WORK INSTRUCTION:
Here is the task for the records below: repeat exactly the lines from the one with "Task: Save place" to the one with "Given: Click the share icon next", both included, and nothing else.

EXCERPTED RECORDS:
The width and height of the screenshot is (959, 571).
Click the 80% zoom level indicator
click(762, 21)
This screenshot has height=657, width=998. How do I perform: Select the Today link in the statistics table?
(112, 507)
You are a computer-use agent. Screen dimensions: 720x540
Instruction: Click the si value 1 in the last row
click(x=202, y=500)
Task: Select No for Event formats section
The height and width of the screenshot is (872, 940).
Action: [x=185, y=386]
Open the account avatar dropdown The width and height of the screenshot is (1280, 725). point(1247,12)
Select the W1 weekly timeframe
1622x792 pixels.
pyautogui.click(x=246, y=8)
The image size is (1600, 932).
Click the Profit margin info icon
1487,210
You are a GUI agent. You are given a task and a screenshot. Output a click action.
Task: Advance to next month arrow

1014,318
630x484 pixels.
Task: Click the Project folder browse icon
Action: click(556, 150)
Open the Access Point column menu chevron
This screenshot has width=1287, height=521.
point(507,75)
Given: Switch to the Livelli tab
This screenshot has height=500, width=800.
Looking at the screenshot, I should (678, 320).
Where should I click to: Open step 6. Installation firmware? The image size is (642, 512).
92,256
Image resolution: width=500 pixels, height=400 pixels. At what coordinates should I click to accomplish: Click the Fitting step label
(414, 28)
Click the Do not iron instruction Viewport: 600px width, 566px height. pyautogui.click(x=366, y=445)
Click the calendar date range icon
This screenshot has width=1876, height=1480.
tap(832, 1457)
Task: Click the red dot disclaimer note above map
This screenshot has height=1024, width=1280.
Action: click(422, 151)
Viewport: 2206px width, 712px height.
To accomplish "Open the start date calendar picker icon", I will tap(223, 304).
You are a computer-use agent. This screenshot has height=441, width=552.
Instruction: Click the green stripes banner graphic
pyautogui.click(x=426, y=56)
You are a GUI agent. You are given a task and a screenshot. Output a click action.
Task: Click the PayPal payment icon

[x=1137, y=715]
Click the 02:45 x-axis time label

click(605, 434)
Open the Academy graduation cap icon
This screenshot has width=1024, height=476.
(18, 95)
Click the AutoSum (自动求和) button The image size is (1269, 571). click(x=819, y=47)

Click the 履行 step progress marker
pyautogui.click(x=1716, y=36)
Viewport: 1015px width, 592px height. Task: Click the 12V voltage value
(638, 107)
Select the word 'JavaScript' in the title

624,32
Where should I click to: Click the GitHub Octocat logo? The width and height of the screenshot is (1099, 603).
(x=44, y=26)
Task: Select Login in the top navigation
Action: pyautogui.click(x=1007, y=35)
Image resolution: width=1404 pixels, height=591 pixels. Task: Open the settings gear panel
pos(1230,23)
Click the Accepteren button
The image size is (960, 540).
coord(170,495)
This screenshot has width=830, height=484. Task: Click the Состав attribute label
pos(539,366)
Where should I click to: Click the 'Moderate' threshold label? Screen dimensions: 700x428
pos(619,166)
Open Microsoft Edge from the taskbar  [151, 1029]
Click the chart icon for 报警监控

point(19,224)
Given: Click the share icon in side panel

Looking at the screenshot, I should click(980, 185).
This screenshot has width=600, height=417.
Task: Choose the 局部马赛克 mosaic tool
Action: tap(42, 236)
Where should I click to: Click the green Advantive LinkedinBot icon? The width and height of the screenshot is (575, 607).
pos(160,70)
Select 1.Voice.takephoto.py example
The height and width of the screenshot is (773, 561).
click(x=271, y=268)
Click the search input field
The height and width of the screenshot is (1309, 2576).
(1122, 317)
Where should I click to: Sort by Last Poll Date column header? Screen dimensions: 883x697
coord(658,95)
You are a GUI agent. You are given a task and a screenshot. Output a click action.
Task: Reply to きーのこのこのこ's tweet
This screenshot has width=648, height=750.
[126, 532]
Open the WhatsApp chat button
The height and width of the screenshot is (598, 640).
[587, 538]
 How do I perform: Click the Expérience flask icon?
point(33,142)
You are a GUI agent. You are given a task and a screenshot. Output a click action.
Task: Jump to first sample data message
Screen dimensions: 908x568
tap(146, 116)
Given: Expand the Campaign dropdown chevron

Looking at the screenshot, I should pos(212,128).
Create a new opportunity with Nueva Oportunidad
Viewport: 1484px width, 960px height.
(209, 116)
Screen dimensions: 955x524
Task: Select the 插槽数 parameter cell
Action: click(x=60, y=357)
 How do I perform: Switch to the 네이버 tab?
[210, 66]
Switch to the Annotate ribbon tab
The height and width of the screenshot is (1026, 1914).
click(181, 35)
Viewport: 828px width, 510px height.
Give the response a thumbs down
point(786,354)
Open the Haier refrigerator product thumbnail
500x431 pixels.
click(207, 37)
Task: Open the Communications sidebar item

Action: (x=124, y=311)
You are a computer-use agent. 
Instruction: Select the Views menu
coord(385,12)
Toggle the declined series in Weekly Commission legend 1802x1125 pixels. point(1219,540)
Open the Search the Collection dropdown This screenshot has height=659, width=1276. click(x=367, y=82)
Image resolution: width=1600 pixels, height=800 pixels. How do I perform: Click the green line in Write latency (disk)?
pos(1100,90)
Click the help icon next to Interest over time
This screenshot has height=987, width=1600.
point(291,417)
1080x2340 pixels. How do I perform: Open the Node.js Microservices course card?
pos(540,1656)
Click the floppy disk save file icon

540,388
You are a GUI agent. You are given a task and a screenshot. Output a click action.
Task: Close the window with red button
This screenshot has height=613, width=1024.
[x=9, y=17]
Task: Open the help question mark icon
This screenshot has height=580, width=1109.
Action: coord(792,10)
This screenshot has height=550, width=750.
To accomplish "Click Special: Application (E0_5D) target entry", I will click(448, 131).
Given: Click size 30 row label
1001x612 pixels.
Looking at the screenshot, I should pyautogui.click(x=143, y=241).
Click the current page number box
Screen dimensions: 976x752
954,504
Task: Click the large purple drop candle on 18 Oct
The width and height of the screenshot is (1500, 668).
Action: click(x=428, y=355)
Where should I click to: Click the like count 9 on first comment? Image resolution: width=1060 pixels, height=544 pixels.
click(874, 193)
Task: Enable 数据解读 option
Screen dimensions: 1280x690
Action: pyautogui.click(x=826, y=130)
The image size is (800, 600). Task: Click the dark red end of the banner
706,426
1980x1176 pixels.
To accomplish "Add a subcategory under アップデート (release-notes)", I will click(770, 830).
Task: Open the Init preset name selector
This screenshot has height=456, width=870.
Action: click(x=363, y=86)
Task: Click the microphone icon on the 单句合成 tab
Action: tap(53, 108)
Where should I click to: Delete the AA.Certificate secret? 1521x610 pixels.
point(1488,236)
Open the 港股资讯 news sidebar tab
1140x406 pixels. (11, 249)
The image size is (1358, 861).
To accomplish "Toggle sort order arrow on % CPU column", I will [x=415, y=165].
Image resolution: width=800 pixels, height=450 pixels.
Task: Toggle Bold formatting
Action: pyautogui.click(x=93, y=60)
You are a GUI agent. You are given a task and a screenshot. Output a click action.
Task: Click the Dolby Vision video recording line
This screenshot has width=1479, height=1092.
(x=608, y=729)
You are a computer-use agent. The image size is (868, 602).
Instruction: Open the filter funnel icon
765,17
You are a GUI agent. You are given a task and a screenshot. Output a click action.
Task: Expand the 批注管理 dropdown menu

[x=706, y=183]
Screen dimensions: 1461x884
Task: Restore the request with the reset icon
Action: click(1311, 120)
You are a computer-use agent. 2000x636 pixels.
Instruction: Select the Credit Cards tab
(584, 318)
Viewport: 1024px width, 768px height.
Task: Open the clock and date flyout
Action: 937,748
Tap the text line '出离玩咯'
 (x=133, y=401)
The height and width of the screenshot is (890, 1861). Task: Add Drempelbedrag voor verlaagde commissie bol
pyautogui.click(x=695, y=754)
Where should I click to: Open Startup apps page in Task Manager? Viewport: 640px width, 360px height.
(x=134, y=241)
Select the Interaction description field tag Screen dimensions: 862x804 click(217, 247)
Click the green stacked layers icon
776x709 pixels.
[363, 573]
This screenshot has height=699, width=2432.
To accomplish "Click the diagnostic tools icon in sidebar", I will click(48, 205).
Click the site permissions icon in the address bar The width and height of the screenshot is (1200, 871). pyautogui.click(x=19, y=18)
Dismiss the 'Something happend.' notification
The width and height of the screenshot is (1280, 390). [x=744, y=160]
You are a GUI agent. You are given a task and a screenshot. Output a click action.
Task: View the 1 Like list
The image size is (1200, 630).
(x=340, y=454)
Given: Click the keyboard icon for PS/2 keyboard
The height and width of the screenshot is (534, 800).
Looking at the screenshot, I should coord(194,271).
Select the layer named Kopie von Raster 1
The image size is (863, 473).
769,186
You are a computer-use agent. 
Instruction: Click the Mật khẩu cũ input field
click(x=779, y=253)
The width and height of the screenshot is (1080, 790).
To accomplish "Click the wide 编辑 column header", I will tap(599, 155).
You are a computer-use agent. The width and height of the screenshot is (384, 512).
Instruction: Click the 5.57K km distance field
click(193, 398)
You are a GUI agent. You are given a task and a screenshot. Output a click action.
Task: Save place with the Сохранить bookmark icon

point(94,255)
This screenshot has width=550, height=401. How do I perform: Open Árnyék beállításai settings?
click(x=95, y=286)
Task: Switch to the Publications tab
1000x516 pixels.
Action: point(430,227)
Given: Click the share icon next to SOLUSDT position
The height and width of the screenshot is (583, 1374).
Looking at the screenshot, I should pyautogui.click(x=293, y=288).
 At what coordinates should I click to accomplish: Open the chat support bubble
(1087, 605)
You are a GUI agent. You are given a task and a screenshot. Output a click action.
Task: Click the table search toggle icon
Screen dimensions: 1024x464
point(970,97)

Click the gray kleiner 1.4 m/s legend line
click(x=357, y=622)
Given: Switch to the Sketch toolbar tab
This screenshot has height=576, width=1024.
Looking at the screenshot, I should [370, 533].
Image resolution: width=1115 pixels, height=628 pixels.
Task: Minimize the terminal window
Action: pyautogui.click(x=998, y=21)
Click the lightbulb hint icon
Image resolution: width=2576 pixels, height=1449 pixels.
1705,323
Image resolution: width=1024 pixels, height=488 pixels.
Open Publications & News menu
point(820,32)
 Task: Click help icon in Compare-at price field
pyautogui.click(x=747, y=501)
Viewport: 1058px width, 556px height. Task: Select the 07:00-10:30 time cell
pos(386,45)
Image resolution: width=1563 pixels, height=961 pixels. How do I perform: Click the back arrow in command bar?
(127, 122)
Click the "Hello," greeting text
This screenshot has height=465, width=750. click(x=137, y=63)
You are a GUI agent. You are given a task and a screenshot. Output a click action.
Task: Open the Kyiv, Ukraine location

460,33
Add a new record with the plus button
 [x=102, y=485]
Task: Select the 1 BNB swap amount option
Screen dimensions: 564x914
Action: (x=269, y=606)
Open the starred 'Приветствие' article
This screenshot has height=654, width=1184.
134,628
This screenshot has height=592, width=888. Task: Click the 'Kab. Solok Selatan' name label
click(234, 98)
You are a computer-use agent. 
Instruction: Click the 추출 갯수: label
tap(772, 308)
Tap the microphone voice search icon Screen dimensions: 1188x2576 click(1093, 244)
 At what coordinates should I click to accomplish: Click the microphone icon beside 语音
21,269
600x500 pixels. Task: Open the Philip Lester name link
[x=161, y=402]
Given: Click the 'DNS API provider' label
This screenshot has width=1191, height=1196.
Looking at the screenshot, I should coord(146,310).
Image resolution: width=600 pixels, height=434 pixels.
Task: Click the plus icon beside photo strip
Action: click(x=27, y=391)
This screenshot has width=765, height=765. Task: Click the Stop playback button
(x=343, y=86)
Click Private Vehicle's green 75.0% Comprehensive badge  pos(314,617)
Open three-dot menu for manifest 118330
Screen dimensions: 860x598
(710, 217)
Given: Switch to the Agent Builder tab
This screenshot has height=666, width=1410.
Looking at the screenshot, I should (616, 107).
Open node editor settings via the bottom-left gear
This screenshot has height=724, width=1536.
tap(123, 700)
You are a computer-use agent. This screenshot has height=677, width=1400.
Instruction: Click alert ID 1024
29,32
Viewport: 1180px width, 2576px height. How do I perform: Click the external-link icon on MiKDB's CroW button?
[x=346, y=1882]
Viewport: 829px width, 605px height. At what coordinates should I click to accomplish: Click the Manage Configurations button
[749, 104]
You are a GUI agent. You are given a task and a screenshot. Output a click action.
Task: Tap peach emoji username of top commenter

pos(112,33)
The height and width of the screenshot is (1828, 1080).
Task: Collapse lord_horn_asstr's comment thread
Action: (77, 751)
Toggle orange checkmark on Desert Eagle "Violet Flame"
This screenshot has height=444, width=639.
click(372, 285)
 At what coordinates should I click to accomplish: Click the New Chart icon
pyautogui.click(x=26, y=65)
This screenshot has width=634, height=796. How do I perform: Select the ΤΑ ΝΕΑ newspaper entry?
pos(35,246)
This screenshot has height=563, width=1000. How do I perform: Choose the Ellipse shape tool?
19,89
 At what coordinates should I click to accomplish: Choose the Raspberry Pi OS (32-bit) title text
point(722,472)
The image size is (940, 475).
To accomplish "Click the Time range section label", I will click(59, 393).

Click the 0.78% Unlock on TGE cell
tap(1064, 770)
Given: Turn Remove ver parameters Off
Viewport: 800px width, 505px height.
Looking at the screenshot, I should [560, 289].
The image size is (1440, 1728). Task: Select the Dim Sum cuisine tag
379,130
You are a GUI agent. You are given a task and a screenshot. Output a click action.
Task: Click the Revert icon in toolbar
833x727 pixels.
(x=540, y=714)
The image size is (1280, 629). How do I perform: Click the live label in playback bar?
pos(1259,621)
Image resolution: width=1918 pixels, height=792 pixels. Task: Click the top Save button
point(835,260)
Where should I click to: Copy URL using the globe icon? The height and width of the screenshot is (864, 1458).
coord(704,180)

SOLUTION TO THIS EXERCISE:
Task: Save place with the Сохранить bookmark icon

point(94,255)
This screenshot has width=550, height=401. How do I perform: Open Árnyék beállításai settings?
click(x=95, y=286)
Task: Switch to the Publications tab
1000x516 pixels.
Action: point(430,227)
Given: Click the share icon next to SOLUSDT position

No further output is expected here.